Alors que les syndicats sont globalement en déclin, il existe toujours une tendance générale à ce que les femmes rompent leur domination masculine traditionnelle. L'effectif féminin en proportion de l'effectif syndical global est passé [de 34% à 46%](https://iwpr.org/wp-content/uploads/wpallimport/files/iwpr-export/publications/(R409%29%20Union%20Advantage.pdf) de 1984 à 2014, et les femmes [devraient être](https://iwpr.org/wp-content/uploads/wpallimport/files/iwpr-export/publications/(R409%29%20Union%20Advantage.pdf) la majorité des membres des syndicats américains d'ici 2025.

Contrairement aux stéréotypes, le membre moyen d'un syndicat au Royaume-Uni est maintenant une femme dans la quarantaine dans le secteur public.
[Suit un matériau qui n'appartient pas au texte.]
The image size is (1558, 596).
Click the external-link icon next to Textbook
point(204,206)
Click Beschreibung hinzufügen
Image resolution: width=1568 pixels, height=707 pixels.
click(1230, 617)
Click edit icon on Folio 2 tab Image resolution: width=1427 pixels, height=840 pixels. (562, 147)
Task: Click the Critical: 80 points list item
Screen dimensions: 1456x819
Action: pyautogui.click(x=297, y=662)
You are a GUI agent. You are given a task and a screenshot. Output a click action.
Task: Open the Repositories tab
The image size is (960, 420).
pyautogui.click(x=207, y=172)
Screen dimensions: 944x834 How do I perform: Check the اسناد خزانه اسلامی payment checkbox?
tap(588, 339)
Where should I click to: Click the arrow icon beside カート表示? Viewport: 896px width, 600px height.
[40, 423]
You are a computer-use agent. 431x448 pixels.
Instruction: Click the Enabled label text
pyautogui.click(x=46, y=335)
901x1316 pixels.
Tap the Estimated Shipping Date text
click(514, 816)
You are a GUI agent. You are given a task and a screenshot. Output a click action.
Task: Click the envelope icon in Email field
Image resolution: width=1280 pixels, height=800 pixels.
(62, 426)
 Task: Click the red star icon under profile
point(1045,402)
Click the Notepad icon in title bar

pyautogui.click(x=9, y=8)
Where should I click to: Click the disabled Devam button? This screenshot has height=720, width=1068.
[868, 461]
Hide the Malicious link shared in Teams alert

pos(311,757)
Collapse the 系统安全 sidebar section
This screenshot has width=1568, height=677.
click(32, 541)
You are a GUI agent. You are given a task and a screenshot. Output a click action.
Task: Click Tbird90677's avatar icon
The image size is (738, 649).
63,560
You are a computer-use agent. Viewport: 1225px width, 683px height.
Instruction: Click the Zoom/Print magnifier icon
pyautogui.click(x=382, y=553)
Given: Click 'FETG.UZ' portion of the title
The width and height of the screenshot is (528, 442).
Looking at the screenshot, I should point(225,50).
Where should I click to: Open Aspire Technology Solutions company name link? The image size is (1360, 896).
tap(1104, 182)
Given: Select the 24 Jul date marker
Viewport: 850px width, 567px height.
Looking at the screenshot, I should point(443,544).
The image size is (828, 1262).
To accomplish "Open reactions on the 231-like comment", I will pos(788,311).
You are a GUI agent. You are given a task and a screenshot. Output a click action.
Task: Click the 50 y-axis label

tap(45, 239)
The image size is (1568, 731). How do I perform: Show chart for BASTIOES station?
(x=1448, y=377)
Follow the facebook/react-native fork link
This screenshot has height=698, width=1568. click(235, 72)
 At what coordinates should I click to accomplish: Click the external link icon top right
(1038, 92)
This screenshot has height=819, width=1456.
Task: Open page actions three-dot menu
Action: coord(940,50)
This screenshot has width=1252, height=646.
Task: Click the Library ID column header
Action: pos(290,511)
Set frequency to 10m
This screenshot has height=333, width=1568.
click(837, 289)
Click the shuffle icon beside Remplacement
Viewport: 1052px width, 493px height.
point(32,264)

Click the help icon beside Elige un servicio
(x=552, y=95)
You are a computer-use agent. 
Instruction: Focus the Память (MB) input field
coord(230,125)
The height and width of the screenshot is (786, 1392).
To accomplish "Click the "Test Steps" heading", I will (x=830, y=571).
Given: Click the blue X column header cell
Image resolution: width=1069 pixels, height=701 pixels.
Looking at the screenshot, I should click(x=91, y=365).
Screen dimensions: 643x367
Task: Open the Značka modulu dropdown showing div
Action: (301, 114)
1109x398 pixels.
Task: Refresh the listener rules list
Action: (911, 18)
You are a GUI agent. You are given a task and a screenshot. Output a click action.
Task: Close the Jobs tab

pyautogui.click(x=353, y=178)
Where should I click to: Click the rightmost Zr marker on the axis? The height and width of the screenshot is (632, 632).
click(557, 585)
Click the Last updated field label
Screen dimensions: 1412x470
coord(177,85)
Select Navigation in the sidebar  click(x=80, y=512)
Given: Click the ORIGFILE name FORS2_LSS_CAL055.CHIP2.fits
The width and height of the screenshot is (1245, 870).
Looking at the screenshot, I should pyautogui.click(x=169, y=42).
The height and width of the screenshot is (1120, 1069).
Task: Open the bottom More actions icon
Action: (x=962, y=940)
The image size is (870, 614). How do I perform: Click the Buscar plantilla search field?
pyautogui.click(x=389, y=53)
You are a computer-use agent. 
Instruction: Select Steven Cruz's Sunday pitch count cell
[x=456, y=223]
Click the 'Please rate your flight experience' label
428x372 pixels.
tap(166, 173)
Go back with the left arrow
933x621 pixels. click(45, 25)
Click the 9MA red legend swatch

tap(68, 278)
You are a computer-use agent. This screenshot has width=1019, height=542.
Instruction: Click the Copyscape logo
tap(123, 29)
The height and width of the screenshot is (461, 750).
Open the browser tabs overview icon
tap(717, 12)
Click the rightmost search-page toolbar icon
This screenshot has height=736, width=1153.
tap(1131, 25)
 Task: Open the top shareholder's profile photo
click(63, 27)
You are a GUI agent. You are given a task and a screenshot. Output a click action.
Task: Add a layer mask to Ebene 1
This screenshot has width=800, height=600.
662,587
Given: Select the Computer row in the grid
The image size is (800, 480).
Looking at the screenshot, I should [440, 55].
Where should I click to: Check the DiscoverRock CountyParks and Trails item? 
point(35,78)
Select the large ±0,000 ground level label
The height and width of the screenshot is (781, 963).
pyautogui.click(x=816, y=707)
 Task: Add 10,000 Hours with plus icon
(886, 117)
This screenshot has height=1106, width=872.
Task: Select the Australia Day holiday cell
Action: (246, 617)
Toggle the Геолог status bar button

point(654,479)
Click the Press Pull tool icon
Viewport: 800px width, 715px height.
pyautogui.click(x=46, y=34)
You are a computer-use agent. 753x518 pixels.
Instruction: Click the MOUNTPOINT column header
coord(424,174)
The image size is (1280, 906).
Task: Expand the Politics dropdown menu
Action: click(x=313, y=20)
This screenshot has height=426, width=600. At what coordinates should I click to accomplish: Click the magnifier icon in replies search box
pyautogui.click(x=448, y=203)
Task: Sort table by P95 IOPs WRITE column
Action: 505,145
"Alors que les femmes gravissent les échelons ... elles peuvent se regrouper et gérer certains aspects culturels"

Cependant, ces femmes sont encore beaucoup [moins susceptibles](https://iwpr.org/wp-content/uploads/wpallimport/files/iwpr-export/publications/(R409%29%20Union%20Advantage.pdf) d'occuper des postes de direction dans les syndicats - en partie à cause de la persistance d'une culture dominée par les hommes. «Des secteurs comme la fabrication ont traditionnellement eu des hommes au travail, ce qui fait partie du problème pour obtenir des femmes à des postes de direction», a déclaré Anderson.

"Mais à mesure que les femmes gravissent les échelons, d'autres femmes peuvent se voir dans des postes d'autorité, et peuvent se regrouper et traiter certains des aspects culturels, en particulier des secteurs non traditionnels qui découragent les femmes d'entrer en premier lieu", dit-elle.

Davantage de femmes à des postes de direction pourraient aider les syndicats à aller encore plus loin dans la lutte contre les inégalités qui persistent . Bien que l'écart de rémunération entre les sexes soit plus étroit pour les femmes dans les syndicats, il ne disparaît pas, après tout.